[Item-finding records]
>> Start

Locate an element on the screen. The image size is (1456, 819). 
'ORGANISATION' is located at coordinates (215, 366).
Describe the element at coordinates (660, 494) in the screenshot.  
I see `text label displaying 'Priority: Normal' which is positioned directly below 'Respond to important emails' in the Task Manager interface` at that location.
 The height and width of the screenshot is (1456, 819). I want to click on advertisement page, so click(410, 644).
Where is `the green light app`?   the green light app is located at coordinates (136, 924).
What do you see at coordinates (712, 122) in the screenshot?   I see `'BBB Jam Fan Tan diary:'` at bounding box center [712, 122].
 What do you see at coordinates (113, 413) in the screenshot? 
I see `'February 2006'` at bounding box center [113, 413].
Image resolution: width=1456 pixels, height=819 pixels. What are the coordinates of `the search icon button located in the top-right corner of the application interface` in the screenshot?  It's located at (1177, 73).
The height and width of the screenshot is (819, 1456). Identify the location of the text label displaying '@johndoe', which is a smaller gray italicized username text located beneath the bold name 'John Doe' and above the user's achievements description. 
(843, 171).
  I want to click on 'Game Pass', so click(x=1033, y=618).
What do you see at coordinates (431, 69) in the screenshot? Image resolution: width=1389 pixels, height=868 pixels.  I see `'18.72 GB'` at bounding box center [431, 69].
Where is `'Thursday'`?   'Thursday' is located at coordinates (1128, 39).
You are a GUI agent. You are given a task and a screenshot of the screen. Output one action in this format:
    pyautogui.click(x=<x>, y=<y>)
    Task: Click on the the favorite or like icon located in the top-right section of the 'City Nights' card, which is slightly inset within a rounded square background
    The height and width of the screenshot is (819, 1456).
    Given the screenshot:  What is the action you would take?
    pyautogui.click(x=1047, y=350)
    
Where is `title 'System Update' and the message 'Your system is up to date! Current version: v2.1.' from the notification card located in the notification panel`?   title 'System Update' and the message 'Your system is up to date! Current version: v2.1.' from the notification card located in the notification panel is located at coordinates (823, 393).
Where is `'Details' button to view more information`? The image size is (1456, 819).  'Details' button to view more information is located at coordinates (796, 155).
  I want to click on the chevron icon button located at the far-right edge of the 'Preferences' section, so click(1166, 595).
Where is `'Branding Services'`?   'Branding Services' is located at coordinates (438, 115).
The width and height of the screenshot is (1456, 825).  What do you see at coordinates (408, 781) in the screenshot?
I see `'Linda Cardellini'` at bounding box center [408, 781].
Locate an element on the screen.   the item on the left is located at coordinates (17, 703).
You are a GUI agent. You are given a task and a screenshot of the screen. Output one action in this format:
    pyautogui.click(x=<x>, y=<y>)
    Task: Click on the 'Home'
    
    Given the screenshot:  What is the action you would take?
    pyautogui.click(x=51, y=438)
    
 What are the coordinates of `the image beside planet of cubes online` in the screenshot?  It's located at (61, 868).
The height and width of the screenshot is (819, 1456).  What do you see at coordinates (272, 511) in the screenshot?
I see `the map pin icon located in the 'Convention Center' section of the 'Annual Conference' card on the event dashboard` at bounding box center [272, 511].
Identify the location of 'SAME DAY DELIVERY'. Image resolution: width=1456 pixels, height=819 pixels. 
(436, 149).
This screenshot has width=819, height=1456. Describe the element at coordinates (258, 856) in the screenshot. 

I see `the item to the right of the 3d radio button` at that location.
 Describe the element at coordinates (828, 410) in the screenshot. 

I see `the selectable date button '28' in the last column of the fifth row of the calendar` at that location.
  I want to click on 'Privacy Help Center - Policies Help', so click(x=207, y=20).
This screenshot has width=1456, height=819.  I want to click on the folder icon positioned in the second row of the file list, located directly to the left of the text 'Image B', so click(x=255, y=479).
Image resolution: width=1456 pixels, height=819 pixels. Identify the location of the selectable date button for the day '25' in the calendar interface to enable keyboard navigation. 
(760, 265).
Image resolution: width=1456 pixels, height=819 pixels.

>> End

● TASK STATEMENT:
Rewrite all of the material above, substituting "Screen resolution" for every occurrence of "Image resolution" and leaving everything else unchanged.

● RESPONSE TO THE TASK:
Locate an element on the screen. The image size is (1456, 819). 
'ORGANISATION' is located at coordinates (215, 366).
Describe the element at coordinates (660, 494) in the screenshot.  
I see `text label displaying 'Priority: Normal' which is positioned directly below 'Respond to important emails' in the Task Manager interface` at that location.
 The height and width of the screenshot is (1456, 819). I want to click on advertisement page, so click(410, 644).
Where is `the green light app`?   the green light app is located at coordinates (136, 924).
What do you see at coordinates (712, 122) in the screenshot?   I see `'BBB Jam Fan Tan diary:'` at bounding box center [712, 122].
 What do you see at coordinates (113, 413) in the screenshot? 
I see `'February 2006'` at bounding box center [113, 413].
Screen resolution: width=1456 pixels, height=819 pixels. What are the coordinates of `the search icon button located in the top-right corner of the application interface` in the screenshot?  It's located at (1177, 73).
The height and width of the screenshot is (819, 1456). Identify the location of the text label displaying '@johndoe', which is a smaller gray italicized username text located beneath the bold name 'John Doe' and above the user's achievements description. 
(843, 171).
  I want to click on 'Game Pass', so click(x=1033, y=618).
What do you see at coordinates (431, 69) in the screenshot? Screen resolution: width=1389 pixels, height=868 pixels.  I see `'18.72 GB'` at bounding box center [431, 69].
Where is `'Thursday'`?   'Thursday' is located at coordinates (1128, 39).
You are a GUI agent. You are given a task and a screenshot of the screen. Output one action in this format:
    pyautogui.click(x=<x>, y=<y>)
    Task: Click on the the favorite or like icon located in the top-right section of the 'City Nights' card, which is slightly inset within a rounded square background
    The height and width of the screenshot is (819, 1456).
    Given the screenshot:  What is the action you would take?
    pyautogui.click(x=1047, y=350)
    
Where is `title 'System Update' and the message 'Your system is up to date! Current version: v2.1.' from the notification card located in the notification panel`?   title 'System Update' and the message 'Your system is up to date! Current version: v2.1.' from the notification card located in the notification panel is located at coordinates (823, 393).
Where is `'Details' button to view more information`? The image size is (1456, 819).  'Details' button to view more information is located at coordinates (796, 155).
  I want to click on the chevron icon button located at the far-right edge of the 'Preferences' section, so click(1166, 595).
Where is `'Branding Services'`?   'Branding Services' is located at coordinates (438, 115).
The width and height of the screenshot is (1456, 825).  What do you see at coordinates (408, 781) in the screenshot?
I see `'Linda Cardellini'` at bounding box center [408, 781].
Locate an element on the screen.   the item on the left is located at coordinates (17, 703).
You are a GUI agent. You are given a task and a screenshot of the screen. Output one action in this format:
    pyautogui.click(x=<x>, y=<y>)
    Task: Click on the 'Home'
    
    Given the screenshot:  What is the action you would take?
    pyautogui.click(x=51, y=438)
    
 What are the coordinates of `the image beside planet of cubes online` in the screenshot?  It's located at (61, 868).
The height and width of the screenshot is (819, 1456).  What do you see at coordinates (272, 511) in the screenshot?
I see `the map pin icon located in the 'Convention Center' section of the 'Annual Conference' card on the event dashboard` at bounding box center [272, 511].
Identify the location of 'SAME DAY DELIVERY'. Screen resolution: width=1456 pixels, height=819 pixels. 
(436, 149).
This screenshot has width=819, height=1456. Describe the element at coordinates (258, 856) in the screenshot. 

I see `the item to the right of the 3d radio button` at that location.
 Describe the element at coordinates (828, 410) in the screenshot. 

I see `the selectable date button '28' in the last column of the fifth row of the calendar` at that location.
  I want to click on 'Privacy Help Center - Policies Help', so click(x=207, y=20).
This screenshot has width=1456, height=819.  I want to click on the folder icon positioned in the second row of the file list, located directly to the left of the text 'Image B', so click(x=255, y=479).
Screen resolution: width=1456 pixels, height=819 pixels. Identify the location of the selectable date button for the day '25' in the calendar interface to enable keyboard navigation. 
(760, 265).
Screen resolution: width=1456 pixels, height=819 pixels.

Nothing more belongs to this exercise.